Contem glúten


Você sabia que os alimentos em geral levam 18 horas da mastigação até a eliminação pelo reto, enquanto que o alimento com o glúten leva 26 horas?

O glúten é uma proteína presente no trigo e seus derivados importante na fabricação de pães, pois dá liga à massa e ajuda o pão a crescer. A farinha de trigo é a maior fonte de glúten para a nossa alimentação.

Alem de demorar a digestão o glúten, segundo os médicos e especialistas, ao chegar no intestino  transforma-se em uma espécie de cola grudando nas paredes intestinais.

Consumido em excesso vai retendo cada vez mais toxinas no organismo e promovendo a disbiose, que é a alteração da flora normal, com fermentação e retenção de líquidos.
Com o passar do tempo, provoca saturação do aparelho digestivo, aumento da gordura na região do abdome, dores articulares, alergias cutâneas e depressão.

O corpo responde de diversas maneiras: obesidade, síndrome de resistência à insulina, deficiência de cálcio e diarréias.

Há ainda os alérgicos e os geneticamente intolerantes, também chamados de celíacos.
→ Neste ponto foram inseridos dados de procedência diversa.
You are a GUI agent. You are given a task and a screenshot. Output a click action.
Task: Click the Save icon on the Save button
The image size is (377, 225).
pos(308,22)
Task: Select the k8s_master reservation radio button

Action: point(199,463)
Pesquisas indicam que um em cada 300 brasileiros são portadores dessa doença de diagnóstico difícil por ser pouco conhecida no Brasil.
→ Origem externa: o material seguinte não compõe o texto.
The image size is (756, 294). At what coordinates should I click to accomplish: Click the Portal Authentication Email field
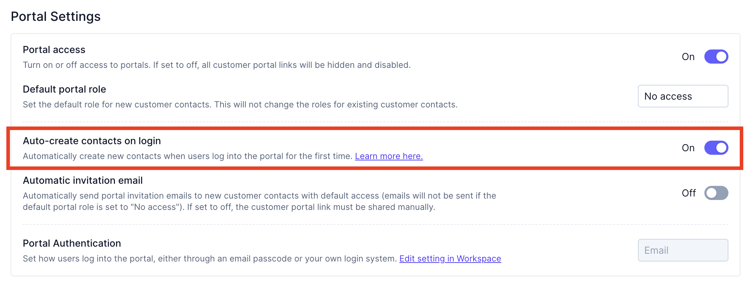[x=682, y=250]
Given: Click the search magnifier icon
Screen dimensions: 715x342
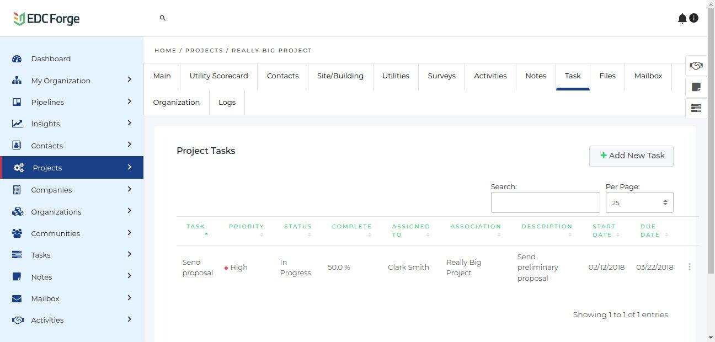Looking at the screenshot, I should [163, 18].
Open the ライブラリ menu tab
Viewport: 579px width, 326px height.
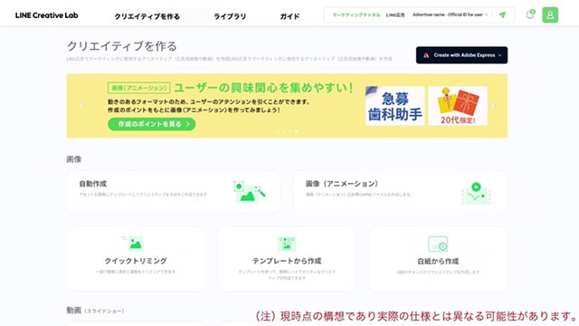click(230, 16)
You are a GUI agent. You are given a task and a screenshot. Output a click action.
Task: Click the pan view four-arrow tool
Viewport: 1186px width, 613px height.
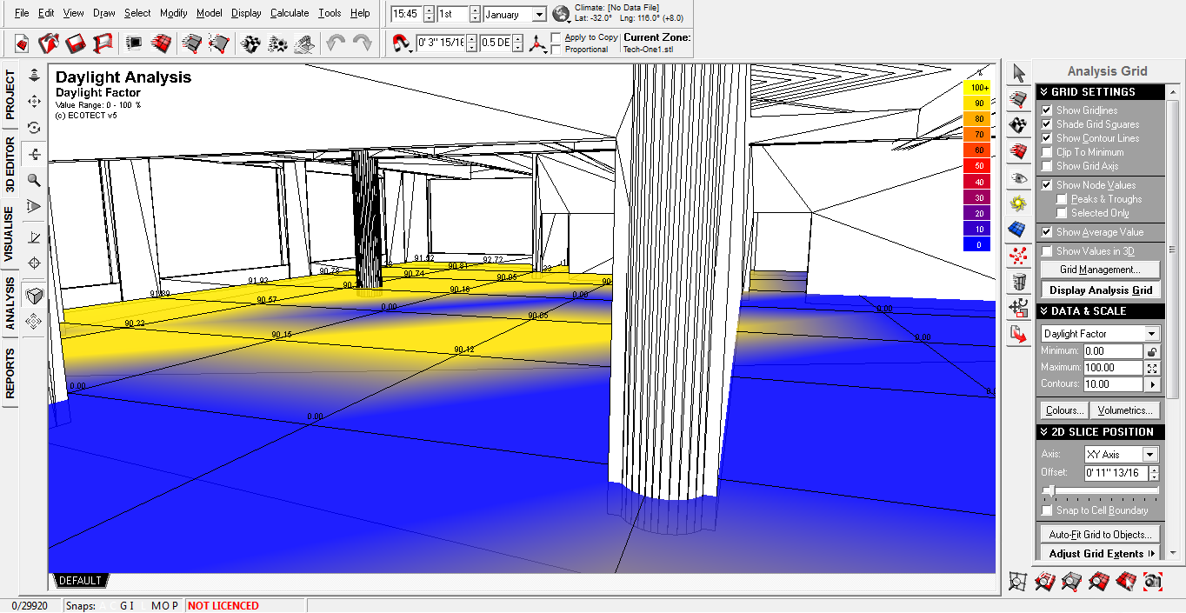(34, 102)
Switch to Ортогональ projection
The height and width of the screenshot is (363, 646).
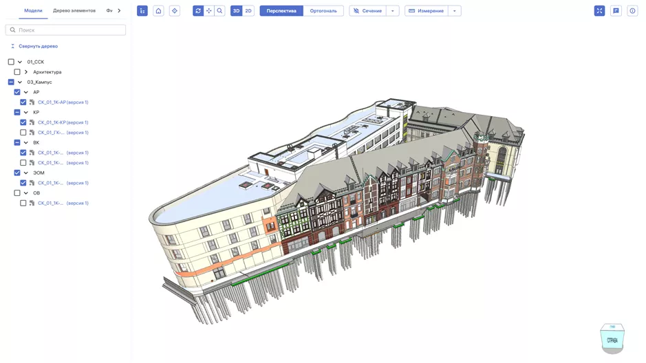[x=323, y=11]
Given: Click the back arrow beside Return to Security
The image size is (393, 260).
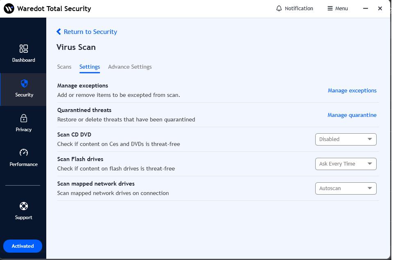Looking at the screenshot, I should pyautogui.click(x=59, y=31).
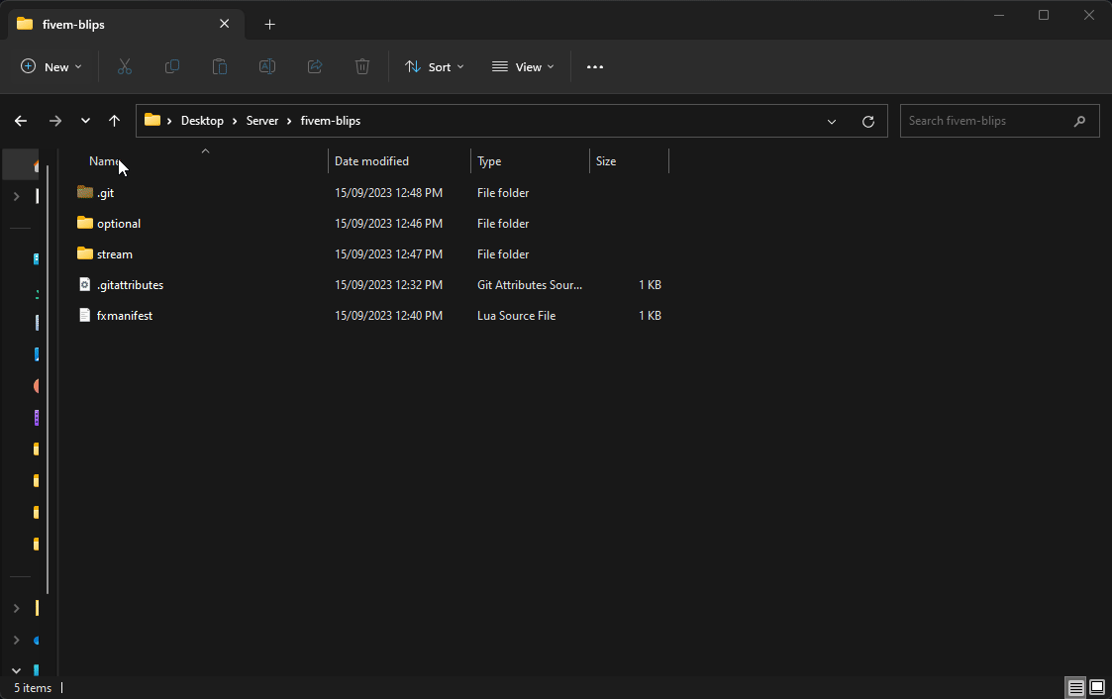Go up one folder level

pyautogui.click(x=114, y=120)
Os celíacos não produzem a peptidase, enzima responsável pela “quebra” do glúten. Assim, as pessoas com essa doença que ingerem a proteína enfraquecem as vilosidades do intestino delgado que absorvem os nutrientes da alimentação.

O enfraquecimento dessas vilosidades provoca irritabilidade, barriga dilatada, diarreia, anemia crônica, além de o doente perder bastante peso. Em razão dessa situação, foi aprovada no Brasil, em 1992, uma lei que obriga as empresas fabricantes de produtos que contêm glúten, a especificar em suas embalagens a presença da proteína.

A dieta sem glúten é moda nas academias pois o emagrecimento e a redução de gordura na área abdominal é comprovada. Muita gente está incluindo na alimentação pães de aipim e de milho, macarrão de arroz e cookies de soja.

A idéia é justamente essa: uma reeducação alimentar. É o que sempre defendo com meus alunos que pensam em lipoaspiração ou remédios milagrosos.